Does Conoco Show the Way for Upstream M&A?

Copyright © 2021 Energy Intelligence Group

Large, expensive upstream acquisitions are a tough sell for oil companies these days given investor focus on decarbonization and the energy transition. Those taking the plunge had better be able to explain the rationale and benefits to shareholders. ConocoPhillips appeared to pull it off this week with its $9.5 billion purchase of Royal Dutch Shell’s acreage in the oil-rich Permian Basin, perhaps offering a template for how US oil companies can continue to make growth-oriented deals in the coming years while keeping investors satisfied. The deal follows months of speculation around Shell’s plans to sell out of the Permian, its last remaining US shale asset. Shell’s Permian position includes around 225,000 net acres located within Texas in the Delaware subbasin of the Permian, as well as over 600 miles of operated crude, gas and water pipelines and infrastructure. Conoco estimates production from the assets in 2022 will hit about 200,000 barrels of oil equivalent per day, roughly half of which is operated. The assets currently produce around 175,000 boe/d. The deal will turn Conoco into a dominant force in one of the world’s most important oil fields, expanding its position with largely contiguous acreage at a low cost of supply.
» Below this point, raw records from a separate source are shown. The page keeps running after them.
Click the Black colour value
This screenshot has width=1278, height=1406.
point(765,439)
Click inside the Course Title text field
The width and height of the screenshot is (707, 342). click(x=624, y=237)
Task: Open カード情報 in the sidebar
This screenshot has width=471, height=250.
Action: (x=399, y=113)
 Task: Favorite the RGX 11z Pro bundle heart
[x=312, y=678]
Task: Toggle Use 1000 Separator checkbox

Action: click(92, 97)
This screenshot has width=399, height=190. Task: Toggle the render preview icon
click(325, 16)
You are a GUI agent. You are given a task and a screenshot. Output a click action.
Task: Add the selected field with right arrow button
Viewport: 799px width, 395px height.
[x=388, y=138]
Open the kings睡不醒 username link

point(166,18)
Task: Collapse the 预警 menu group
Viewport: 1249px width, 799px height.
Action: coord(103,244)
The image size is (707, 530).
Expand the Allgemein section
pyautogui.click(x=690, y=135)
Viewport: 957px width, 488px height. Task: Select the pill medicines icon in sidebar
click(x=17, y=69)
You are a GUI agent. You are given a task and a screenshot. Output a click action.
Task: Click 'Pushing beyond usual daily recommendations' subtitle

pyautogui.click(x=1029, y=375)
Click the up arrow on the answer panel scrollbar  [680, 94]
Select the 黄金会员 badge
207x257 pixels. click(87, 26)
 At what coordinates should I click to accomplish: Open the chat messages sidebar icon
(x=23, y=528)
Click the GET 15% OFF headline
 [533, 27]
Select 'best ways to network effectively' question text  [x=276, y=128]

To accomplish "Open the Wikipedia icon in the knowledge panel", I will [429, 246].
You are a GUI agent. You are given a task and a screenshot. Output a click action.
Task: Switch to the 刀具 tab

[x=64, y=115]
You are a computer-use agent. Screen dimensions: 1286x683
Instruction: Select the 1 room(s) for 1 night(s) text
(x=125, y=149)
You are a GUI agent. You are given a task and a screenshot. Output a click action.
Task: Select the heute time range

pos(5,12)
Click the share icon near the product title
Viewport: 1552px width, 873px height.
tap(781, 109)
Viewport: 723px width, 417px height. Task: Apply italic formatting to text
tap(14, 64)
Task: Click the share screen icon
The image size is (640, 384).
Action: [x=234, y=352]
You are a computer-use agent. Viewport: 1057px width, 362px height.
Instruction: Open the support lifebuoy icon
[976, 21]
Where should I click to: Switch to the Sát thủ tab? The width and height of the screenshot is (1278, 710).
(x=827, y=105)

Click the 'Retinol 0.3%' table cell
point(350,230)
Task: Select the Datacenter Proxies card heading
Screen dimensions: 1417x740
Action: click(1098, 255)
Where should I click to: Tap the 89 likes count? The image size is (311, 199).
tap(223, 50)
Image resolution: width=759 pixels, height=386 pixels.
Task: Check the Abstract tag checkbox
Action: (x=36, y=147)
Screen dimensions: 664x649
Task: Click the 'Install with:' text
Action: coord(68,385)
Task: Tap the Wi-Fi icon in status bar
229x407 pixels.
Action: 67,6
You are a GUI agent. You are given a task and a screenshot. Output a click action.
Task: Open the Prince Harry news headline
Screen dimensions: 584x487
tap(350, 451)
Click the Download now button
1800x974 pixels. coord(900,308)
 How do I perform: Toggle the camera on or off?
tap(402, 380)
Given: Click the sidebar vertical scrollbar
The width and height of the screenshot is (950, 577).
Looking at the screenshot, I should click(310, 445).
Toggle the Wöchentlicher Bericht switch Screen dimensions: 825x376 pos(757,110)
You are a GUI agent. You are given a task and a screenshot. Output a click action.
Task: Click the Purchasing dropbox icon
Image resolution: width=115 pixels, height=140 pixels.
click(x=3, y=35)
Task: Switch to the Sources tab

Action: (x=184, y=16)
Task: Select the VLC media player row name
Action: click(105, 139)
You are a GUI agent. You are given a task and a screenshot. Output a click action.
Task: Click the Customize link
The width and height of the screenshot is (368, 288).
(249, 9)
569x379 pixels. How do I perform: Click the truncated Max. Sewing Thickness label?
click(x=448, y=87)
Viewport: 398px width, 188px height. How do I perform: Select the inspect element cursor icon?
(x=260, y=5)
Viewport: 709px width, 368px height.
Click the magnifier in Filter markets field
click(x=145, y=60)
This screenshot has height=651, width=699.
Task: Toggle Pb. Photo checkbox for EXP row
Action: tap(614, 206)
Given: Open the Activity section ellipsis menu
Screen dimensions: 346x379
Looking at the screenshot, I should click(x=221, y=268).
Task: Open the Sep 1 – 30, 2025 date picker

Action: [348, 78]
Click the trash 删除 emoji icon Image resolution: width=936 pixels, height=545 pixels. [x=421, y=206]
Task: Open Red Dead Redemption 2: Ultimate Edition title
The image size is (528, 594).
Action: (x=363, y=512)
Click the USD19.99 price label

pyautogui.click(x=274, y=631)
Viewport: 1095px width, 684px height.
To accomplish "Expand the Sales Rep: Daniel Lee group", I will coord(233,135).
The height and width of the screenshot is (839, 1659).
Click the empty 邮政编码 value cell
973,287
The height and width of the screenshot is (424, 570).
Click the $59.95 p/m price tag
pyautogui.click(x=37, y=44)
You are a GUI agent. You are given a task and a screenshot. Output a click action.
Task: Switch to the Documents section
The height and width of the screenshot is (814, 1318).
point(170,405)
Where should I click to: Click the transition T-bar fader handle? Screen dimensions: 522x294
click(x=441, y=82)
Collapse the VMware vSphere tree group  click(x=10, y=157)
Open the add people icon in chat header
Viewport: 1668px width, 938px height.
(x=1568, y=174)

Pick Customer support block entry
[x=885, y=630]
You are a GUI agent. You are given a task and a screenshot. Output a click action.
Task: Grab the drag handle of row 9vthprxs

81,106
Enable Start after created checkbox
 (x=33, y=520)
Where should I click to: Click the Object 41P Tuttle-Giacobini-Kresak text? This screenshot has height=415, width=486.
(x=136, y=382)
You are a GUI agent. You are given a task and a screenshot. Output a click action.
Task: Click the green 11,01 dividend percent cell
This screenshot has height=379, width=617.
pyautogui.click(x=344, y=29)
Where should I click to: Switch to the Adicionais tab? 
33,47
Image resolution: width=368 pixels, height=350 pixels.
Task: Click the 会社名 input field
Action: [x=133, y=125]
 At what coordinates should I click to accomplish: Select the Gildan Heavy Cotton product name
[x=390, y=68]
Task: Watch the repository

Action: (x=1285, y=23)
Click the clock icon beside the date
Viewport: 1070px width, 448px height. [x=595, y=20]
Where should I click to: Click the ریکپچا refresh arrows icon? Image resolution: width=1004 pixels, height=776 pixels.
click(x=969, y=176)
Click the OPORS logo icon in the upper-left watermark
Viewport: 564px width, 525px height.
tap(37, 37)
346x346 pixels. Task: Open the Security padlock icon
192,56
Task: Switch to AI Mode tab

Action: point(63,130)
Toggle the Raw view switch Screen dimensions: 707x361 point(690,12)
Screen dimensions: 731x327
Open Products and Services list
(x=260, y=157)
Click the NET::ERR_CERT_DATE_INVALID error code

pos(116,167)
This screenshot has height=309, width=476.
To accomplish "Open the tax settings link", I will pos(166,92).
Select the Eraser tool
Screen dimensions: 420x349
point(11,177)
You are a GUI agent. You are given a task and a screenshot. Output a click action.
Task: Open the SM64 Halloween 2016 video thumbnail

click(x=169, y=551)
Conoco has addressed many investor concerns about upstream expansion during the transition. By using existing cash reserves to fund the deal, it will keep new debt off the balance sheet while improving scale and cost-efficiency. It will also satisfy shareholder demands for more cash with an immediate 7% increase in the company’s quarterly dividend, while promising further cash returns over the next decade, even if oil prices drop. Conoco also plans to increase its asset sale target by 2023 from $2 billion-$3 billion to $4 billion-$5 billion. Additional sales will come from the Permian as Conoco high-grades its portfolio there. It will maintain its previous debt-reduction target, eliminating questions about leverage. Even if West Texas Intermediate oil prices fall to $50 per barrel — they are now around $70 — Conoco expects to generate $80 billion in free cash flow over the next decade and pay $75 billion back to shareholders in dividends and buybacks. Conoco also paid a relatively attractive price for the assets. It puts the value at $15,000 an acre — above the $10,000 an acre it paid for fellow producer Concho Resources earlier this year, but below the $60,000 paid by Occidental Petroleum for similar acreage from Anadarko Petroleum in 2019, according to Enverus.

Conoco has framed the deal as an opportunity to improve its emissions profile in hopes of heading off environmental, social and governance (ESG) concerns. In conjunction with the transaction, Conoco now says it will improve its Scope 1 and 2 (operational) greenhouse gas emissions (GHG) intensity reduction targets from a 35%-45% reduction by 2030 to a 40%-50% reduction, based on 2016 levels. Shell has done much of that work itself in the Permian, chopping GHG and methane intensity by 80% through investment in infrastructure and technology. But Conoco will now apply the intensity target to all equity production, not just operated production -- a significant new commitment.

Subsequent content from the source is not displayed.